[begin DATA]

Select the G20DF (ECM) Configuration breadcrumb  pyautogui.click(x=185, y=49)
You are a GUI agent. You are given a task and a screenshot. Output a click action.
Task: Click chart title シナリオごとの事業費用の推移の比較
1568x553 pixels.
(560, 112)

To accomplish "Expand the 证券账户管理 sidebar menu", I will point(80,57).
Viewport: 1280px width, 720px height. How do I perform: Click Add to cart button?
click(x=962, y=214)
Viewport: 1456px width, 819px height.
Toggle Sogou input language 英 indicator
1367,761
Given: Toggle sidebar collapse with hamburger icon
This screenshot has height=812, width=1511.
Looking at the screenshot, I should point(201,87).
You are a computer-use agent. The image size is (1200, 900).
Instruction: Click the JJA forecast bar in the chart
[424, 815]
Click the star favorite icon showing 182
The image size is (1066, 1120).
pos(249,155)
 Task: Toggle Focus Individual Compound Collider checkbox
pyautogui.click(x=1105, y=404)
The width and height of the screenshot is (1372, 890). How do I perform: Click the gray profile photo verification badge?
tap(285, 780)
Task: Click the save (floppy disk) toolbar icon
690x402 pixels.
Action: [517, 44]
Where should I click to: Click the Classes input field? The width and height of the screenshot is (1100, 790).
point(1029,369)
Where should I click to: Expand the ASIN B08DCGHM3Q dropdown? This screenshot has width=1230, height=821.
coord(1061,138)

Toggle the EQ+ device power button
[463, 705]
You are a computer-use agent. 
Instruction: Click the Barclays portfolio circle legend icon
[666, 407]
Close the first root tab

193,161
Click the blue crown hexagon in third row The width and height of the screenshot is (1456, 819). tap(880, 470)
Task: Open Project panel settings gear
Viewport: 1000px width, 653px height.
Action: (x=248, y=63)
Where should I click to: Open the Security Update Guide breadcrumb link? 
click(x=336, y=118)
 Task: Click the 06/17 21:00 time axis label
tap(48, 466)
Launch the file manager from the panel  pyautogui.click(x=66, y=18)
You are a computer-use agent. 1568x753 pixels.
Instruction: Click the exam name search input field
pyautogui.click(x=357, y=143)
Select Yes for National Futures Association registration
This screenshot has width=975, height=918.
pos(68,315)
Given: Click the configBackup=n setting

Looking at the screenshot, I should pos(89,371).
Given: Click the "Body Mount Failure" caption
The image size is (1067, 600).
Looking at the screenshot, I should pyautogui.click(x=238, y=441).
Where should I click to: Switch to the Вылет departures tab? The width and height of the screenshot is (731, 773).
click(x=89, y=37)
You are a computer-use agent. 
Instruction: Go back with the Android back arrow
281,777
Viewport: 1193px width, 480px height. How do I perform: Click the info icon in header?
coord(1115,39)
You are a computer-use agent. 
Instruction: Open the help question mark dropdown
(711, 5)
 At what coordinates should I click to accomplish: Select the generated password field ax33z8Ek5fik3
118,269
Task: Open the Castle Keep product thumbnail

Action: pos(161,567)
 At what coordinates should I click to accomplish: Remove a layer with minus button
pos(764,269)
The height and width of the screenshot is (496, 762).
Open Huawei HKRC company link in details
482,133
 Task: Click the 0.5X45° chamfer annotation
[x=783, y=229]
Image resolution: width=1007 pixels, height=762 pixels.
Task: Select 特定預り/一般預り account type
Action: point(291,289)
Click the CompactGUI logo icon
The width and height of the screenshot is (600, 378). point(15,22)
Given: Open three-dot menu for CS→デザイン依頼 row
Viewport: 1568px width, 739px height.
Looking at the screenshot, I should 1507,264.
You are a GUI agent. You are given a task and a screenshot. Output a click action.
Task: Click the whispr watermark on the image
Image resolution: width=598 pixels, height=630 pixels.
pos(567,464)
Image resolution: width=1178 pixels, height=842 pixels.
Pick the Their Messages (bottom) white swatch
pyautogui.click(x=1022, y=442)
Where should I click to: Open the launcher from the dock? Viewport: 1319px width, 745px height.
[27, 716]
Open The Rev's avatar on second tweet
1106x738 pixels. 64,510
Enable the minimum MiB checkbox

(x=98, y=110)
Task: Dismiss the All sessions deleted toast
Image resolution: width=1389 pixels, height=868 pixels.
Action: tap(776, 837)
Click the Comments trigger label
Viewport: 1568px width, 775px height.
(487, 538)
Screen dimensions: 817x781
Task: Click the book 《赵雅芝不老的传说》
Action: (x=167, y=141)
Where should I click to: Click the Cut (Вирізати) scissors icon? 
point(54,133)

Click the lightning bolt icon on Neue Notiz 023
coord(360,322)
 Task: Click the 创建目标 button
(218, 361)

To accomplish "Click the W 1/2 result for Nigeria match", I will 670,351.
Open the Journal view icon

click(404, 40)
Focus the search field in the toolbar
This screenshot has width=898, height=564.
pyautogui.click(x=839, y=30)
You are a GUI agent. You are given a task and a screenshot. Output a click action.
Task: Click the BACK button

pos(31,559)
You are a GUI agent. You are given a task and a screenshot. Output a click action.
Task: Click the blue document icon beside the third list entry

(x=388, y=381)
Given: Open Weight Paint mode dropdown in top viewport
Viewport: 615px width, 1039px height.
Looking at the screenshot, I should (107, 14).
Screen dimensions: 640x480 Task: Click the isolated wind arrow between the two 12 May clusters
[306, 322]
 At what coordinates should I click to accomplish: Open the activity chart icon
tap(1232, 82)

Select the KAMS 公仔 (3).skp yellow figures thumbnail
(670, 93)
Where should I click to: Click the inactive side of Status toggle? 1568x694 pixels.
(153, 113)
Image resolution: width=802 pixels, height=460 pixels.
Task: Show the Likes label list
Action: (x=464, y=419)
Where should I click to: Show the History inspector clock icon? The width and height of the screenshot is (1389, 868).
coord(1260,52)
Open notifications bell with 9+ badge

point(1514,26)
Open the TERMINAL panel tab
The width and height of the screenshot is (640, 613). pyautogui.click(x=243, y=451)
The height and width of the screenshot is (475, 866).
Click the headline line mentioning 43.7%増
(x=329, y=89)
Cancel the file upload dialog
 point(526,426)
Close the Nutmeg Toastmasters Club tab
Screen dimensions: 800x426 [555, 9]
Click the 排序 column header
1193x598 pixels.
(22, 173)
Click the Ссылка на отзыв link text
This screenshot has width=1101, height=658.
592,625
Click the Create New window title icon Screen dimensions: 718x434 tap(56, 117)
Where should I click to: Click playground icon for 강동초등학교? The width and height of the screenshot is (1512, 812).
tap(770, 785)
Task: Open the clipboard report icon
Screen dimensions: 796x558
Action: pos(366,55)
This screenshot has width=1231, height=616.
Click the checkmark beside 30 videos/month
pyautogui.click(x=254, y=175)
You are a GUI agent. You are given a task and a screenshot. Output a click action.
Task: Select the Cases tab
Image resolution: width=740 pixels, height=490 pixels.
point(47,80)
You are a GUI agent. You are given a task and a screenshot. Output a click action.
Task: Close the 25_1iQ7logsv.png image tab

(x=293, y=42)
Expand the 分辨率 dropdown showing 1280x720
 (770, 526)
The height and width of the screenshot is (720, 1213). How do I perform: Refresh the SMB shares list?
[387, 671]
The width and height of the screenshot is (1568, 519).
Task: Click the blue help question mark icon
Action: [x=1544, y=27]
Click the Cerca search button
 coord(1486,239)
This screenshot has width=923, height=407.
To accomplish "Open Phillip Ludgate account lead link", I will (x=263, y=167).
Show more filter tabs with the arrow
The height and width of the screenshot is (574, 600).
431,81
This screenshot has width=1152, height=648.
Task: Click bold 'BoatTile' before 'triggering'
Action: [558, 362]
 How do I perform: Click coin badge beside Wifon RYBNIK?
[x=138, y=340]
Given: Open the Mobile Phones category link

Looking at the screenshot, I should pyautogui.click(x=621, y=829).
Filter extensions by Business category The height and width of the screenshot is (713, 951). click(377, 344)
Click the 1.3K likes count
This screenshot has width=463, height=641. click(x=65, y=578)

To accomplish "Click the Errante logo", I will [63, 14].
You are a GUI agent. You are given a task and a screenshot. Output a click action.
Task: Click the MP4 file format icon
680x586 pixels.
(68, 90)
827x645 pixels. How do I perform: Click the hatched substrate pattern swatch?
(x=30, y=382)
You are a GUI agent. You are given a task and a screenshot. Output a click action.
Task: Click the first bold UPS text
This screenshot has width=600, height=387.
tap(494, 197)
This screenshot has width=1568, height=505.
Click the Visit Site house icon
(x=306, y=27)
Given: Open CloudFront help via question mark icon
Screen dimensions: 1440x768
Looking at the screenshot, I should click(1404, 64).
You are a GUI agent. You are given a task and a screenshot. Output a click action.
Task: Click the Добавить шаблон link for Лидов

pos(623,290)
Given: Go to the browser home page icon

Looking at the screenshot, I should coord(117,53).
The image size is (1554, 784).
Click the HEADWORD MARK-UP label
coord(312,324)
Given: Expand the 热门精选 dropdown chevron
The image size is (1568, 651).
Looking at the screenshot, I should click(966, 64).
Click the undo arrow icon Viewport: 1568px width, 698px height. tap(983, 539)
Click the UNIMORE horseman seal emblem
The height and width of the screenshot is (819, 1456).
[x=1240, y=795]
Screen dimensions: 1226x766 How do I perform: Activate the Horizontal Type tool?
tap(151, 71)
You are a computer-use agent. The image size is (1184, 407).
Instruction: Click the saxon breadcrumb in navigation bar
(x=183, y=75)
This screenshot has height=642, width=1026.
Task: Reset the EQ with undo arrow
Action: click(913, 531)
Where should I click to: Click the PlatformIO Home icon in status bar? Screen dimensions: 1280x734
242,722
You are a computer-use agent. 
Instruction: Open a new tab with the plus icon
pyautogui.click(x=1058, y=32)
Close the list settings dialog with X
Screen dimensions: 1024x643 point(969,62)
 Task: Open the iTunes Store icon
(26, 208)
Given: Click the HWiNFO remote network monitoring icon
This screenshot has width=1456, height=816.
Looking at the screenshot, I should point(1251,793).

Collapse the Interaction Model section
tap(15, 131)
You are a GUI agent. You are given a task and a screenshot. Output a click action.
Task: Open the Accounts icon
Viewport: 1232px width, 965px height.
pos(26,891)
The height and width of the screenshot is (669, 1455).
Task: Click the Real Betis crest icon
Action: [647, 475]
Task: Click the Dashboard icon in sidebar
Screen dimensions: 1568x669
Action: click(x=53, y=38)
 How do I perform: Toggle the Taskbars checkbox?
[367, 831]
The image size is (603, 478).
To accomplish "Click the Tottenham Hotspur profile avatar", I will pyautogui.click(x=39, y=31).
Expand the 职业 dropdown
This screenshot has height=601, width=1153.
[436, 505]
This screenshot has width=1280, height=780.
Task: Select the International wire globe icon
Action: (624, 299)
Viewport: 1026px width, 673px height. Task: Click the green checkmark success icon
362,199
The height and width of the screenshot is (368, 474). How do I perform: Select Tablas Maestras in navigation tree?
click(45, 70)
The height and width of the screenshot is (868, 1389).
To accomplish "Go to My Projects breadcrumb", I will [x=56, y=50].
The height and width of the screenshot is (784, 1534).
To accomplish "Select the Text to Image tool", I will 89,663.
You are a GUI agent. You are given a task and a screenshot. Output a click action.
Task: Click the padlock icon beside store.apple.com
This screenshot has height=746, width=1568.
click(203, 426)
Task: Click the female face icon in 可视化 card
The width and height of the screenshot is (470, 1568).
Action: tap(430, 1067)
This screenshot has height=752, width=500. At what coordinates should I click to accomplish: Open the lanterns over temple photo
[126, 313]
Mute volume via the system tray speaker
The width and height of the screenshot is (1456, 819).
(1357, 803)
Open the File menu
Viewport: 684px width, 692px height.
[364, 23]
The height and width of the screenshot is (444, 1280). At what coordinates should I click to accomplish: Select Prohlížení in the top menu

[end DATA]

◆ **GIVEN REQUEST**
Copy the rows above verbatim, from the line with "Close the Nutmeg Toastmasters Club tab" up to and including the line with "will (x=263, y=167).".

◆ **THE COMPLETED TASK**
Close the Nutmeg Toastmasters Club tab
Screen dimensions: 800x426 [555, 9]
Click the 排序 column header
1193x598 pixels.
(22, 173)
Click the Ссылка на отзыв link text
This screenshot has width=1101, height=658.
592,625
Click the Create New window title icon Screen dimensions: 718x434 tap(56, 117)
Where should I click to: Click playground icon for 강동초등학교? The width and height of the screenshot is (1512, 812).
tap(770, 785)
Task: Open the clipboard report icon
Screen dimensions: 796x558
Action: pos(366,55)
This screenshot has width=1231, height=616.
Click the checkmark beside 30 videos/month
pyautogui.click(x=254, y=175)
You are a GUI agent. You are given a task and a screenshot. Output a click action.
Task: Select the Cases tab
Image resolution: width=740 pixels, height=490 pixels.
point(47,80)
You are a GUI agent. You are given a task and a screenshot. Output a click action.
Task: Close the 25_1iQ7logsv.png image tab

(x=293, y=42)
Expand the 分辨率 dropdown showing 1280x720
 (770, 526)
The height and width of the screenshot is (720, 1213). How do I perform: Refresh the SMB shares list?
[387, 671]
The width and height of the screenshot is (1568, 519).
Task: Click the blue help question mark icon
Action: [x=1544, y=27]
Click the Cerca search button
 coord(1486,239)
This screenshot has width=923, height=407.
To accomplish "Open Phillip Ludgate account lead link", I will (x=263, y=167).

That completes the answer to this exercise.